» **Recorded data**:
▼▼▼

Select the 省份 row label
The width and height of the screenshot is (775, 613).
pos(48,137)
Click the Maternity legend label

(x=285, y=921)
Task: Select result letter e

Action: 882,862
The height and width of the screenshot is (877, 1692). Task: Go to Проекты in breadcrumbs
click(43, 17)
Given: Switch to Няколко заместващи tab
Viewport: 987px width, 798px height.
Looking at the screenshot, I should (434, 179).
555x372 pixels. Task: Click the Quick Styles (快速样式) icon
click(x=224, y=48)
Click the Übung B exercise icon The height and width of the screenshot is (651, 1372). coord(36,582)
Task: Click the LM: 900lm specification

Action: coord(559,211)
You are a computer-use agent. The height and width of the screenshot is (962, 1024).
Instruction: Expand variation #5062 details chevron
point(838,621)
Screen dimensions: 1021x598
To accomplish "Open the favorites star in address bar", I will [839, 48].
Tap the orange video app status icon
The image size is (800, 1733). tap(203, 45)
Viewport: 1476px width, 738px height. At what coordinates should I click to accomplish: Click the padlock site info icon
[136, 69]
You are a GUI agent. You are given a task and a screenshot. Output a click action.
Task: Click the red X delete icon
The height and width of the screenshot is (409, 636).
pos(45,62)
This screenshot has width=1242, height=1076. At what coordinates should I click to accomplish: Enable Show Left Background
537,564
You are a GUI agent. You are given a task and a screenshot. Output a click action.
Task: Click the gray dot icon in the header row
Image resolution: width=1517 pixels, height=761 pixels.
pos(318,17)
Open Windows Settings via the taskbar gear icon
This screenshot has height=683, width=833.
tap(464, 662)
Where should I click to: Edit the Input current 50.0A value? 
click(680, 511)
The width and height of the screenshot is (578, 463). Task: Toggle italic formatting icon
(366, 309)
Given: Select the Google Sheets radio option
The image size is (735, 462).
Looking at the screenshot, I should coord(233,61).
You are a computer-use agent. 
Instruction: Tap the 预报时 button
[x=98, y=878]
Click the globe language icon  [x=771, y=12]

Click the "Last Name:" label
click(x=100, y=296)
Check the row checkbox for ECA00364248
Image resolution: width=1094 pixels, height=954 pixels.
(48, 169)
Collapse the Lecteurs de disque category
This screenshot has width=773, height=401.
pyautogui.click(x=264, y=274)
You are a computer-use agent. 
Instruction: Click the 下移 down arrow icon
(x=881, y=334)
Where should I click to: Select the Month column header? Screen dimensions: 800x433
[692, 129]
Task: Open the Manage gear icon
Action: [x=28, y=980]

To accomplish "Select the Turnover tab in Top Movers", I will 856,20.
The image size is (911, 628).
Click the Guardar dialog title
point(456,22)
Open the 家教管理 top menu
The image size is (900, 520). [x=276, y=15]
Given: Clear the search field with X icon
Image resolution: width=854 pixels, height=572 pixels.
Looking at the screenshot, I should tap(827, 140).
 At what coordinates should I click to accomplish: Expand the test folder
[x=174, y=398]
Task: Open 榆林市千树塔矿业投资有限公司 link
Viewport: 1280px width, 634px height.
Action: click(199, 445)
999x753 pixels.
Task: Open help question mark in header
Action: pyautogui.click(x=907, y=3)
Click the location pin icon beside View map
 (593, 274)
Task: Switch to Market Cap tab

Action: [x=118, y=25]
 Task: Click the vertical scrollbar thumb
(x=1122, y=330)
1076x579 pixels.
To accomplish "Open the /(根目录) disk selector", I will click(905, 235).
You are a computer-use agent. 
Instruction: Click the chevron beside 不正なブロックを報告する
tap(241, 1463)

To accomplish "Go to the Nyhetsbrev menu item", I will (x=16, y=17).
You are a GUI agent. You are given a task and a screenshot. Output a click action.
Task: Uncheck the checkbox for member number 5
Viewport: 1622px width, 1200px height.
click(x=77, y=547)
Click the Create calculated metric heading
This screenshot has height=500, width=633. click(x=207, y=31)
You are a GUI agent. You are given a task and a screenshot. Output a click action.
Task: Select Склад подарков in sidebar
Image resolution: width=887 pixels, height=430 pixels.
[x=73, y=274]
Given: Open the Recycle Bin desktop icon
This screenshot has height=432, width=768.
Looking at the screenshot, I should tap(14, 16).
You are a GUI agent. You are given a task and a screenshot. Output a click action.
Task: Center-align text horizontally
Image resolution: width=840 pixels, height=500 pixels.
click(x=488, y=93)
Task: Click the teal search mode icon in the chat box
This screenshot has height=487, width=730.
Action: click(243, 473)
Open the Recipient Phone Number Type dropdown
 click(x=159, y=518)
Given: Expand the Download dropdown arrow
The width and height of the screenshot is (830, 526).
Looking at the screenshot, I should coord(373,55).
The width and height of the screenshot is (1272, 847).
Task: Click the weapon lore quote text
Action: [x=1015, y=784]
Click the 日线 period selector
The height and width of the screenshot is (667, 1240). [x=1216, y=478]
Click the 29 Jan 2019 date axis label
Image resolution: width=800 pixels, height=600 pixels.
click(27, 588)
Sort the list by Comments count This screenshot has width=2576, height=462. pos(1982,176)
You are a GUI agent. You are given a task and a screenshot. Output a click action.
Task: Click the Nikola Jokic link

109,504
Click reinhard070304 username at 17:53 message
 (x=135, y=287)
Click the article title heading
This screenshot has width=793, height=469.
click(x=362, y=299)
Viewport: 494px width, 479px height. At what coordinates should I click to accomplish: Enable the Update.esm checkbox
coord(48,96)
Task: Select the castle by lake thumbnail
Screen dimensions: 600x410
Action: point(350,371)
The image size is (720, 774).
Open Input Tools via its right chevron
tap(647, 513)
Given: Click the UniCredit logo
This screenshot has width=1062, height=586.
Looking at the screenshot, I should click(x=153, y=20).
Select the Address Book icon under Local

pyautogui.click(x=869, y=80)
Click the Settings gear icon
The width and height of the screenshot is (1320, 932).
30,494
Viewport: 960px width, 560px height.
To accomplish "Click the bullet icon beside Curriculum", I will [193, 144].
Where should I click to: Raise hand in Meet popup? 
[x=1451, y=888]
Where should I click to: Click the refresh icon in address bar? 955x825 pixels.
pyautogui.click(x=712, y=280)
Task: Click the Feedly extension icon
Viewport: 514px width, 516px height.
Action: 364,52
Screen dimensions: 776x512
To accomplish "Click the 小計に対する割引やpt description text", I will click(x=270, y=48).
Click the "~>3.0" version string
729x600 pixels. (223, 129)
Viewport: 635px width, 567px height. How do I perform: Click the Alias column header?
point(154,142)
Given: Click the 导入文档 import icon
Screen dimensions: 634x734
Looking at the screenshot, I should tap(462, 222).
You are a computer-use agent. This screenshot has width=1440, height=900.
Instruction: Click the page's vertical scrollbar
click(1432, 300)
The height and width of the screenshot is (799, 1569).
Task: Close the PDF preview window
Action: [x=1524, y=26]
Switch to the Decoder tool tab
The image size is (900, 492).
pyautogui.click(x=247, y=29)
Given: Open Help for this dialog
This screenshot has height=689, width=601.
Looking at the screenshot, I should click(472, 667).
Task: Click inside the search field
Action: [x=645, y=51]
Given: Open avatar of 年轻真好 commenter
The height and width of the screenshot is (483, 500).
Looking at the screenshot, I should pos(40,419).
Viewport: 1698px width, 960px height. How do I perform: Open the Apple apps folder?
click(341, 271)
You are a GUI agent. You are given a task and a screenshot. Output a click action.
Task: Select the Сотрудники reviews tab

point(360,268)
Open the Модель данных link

▲▲▲

» **Problem details**: An exact reproduction of all the entries above is required.

» **Reply to the exercise**:
Select the 省份 row label
The width and height of the screenshot is (775, 613).
pos(48,137)
Click the Maternity legend label

(x=285, y=921)
Task: Select result letter e

Action: 882,862
The height and width of the screenshot is (877, 1692). Task: Go to Проекты in breadcrumbs
click(43, 17)
Given: Switch to Няколко заместващи tab
Viewport: 987px width, 798px height.
Looking at the screenshot, I should (434, 179).
555x372 pixels. Task: Click the Quick Styles (快速样式) icon
click(x=224, y=48)
Click the Übung B exercise icon The height and width of the screenshot is (651, 1372). coord(36,582)
Task: Click the LM: 900lm specification

Action: coord(559,211)
You are a computer-use agent. The height and width of the screenshot is (962, 1024).
Instruction: Expand variation #5062 details chevron
point(838,621)
Screen dimensions: 1021x598
To accomplish "Open the favorites star in address bar", I will [839, 48].
Tap the orange video app status icon
The image size is (800, 1733). tap(203, 45)
Viewport: 1476px width, 738px height. At what coordinates should I click to accomplish: Click the padlock site info icon
[136, 69]
You are a GUI agent. You are given a task and a screenshot. Output a click action.
Task: Click the red X delete icon
The height and width of the screenshot is (409, 636).
pos(45,62)
This screenshot has width=1242, height=1076. At what coordinates should I click to accomplish: Enable Show Left Background
537,564
You are a GUI agent. You are given a task and a screenshot. Output a click action.
Task: Click the gray dot icon in the header row
Image resolution: width=1517 pixels, height=761 pixels.
pos(318,17)
Open Windows Settings via the taskbar gear icon
This screenshot has height=683, width=833.
tap(464, 662)
Where should I click to: Edit the Input current 50.0A value? 
click(680, 511)
The width and height of the screenshot is (578, 463). Task: Toggle italic formatting icon
(366, 309)
Given: Select the Google Sheets radio option
The image size is (735, 462).
Looking at the screenshot, I should coord(233,61).
You are a computer-use agent. 
Instruction: Tap the 预报时 button
[x=98, y=878]
Click the globe language icon  [x=771, y=12]

Click the "Last Name:" label
click(x=100, y=296)
Check the row checkbox for ECA00364248
Image resolution: width=1094 pixels, height=954 pixels.
(48, 169)
Collapse the Lecteurs de disque category
This screenshot has width=773, height=401.
pyautogui.click(x=264, y=274)
You are a computer-use agent. 
Instruction: Click the 下移 down arrow icon
(x=881, y=334)
Where should I click to: Select the Month column header? Screen dimensions: 800x433
[692, 129]
Task: Open the Manage gear icon
Action: [x=28, y=980]

To accomplish "Select the Turnover tab in Top Movers", I will 856,20.
The image size is (911, 628).
Click the Guardar dialog title
point(456,22)
Open the 家教管理 top menu
The image size is (900, 520). [x=276, y=15]
Given: Clear the search field with X icon
Image resolution: width=854 pixels, height=572 pixels.
Looking at the screenshot, I should tap(827, 140).
 At what coordinates should I click to accomplish: Expand the test folder
[x=174, y=398]
Task: Open 榆林市千树塔矿业投资有限公司 link
Viewport: 1280px width, 634px height.
Action: click(199, 445)
999x753 pixels.
Task: Open help question mark in header
Action: pyautogui.click(x=907, y=3)
Click the location pin icon beside View map
 (593, 274)
Task: Switch to Market Cap tab

Action: [x=118, y=25]
 Task: Click the vertical scrollbar thumb
(x=1122, y=330)
1076x579 pixels.
To accomplish "Open the /(根目录) disk selector", I will click(905, 235).
You are a computer-use agent. 
Instruction: Click the chevron beside 不正なブロックを報告する
tap(241, 1463)

To accomplish "Go to the Nyhetsbrev menu item", I will (x=16, y=17).
You are a GUI agent. You are given a task and a screenshot. Output a click action.
Task: Uncheck the checkbox for member number 5
Viewport: 1622px width, 1200px height.
click(x=77, y=547)
Click the Create calculated metric heading
This screenshot has height=500, width=633. click(x=207, y=31)
You are a GUI agent. You are given a task and a screenshot. Output a click action.
Task: Select Склад подарков in sidebar
Image resolution: width=887 pixels, height=430 pixels.
[x=73, y=274]
Given: Open the Recycle Bin desktop icon
This screenshot has height=432, width=768.
Looking at the screenshot, I should tap(14, 16).
You are a GUI agent. You are given a task and a screenshot. Output a click action.
Task: Center-align text horizontally
Image resolution: width=840 pixels, height=500 pixels.
click(x=488, y=93)
Task: Click the teal search mode icon in the chat box
This screenshot has height=487, width=730.
Action: click(243, 473)
Open the Recipient Phone Number Type dropdown
 click(x=159, y=518)
Given: Expand the Download dropdown arrow
The width and height of the screenshot is (830, 526).
Looking at the screenshot, I should coord(373,55).
The width and height of the screenshot is (1272, 847).
Task: Click the weapon lore quote text
Action: [x=1015, y=784]
Click the 日线 period selector
The height and width of the screenshot is (667, 1240). [x=1216, y=478]
Click the 29 Jan 2019 date axis label
Image resolution: width=800 pixels, height=600 pixels.
click(27, 588)
Sort the list by Comments count This screenshot has width=2576, height=462. pos(1982,176)
You are a GUI agent. You are given a task and a screenshot. Output a click action.
Task: Click the Nikola Jokic link

109,504
Click reinhard070304 username at 17:53 message
 (x=135, y=287)
Click the article title heading
This screenshot has width=793, height=469.
click(x=362, y=299)
Viewport: 494px width, 479px height. At what coordinates should I click to accomplish: Enable the Update.esm checkbox
coord(48,96)
Task: Select the castle by lake thumbnail
Screen dimensions: 600x410
Action: point(350,371)
The image size is (720, 774).
Open Input Tools via its right chevron
tap(647, 513)
Given: Click the UniCredit logo
This screenshot has width=1062, height=586.
Looking at the screenshot, I should click(x=153, y=20).
Select the Address Book icon under Local

pyautogui.click(x=869, y=80)
Click the Settings gear icon
The width and height of the screenshot is (1320, 932).
30,494
Viewport: 960px width, 560px height.
To accomplish "Click the bullet icon beside Curriculum", I will [193, 144].
Where should I click to: Raise hand in Meet popup? 
[x=1451, y=888]
Where should I click to: Click the refresh icon in address bar? 955x825 pixels.
pyautogui.click(x=712, y=280)
Task: Click the Feedly extension icon
Viewport: 514px width, 516px height.
Action: 364,52
Screen dimensions: 776x512
To accomplish "Click the 小計に対する割引やpt description text", I will click(x=270, y=48).
Click the "~>3.0" version string
729x600 pixels. (223, 129)
Viewport: 635px width, 567px height. How do I perform: Click the Alias column header?
point(154,142)
Given: Click the 导入文档 import icon
Screen dimensions: 634x734
Looking at the screenshot, I should tap(462, 222).
You are a computer-use agent. This screenshot has width=1440, height=900.
Instruction: Click the page's vertical scrollbar
click(1432, 300)
The height and width of the screenshot is (799, 1569).
Task: Close the PDF preview window
Action: [x=1524, y=26]
Switch to the Decoder tool tab
The image size is (900, 492).
pyautogui.click(x=247, y=29)
Given: Open Help for this dialog
This screenshot has height=689, width=601.
Looking at the screenshot, I should click(472, 667).
Task: Click inside the search field
Action: [x=645, y=51]
Given: Open avatar of 年轻真好 commenter
The height and width of the screenshot is (483, 500).
Looking at the screenshot, I should pos(40,419).
Viewport: 1698px width, 960px height. How do I perform: Open the Apple apps folder?
click(341, 271)
You are a GUI agent. You are given a task and a screenshot. Output a click action.
Task: Select the Сотрудники reviews tab

point(360,268)
Open the Модель данных link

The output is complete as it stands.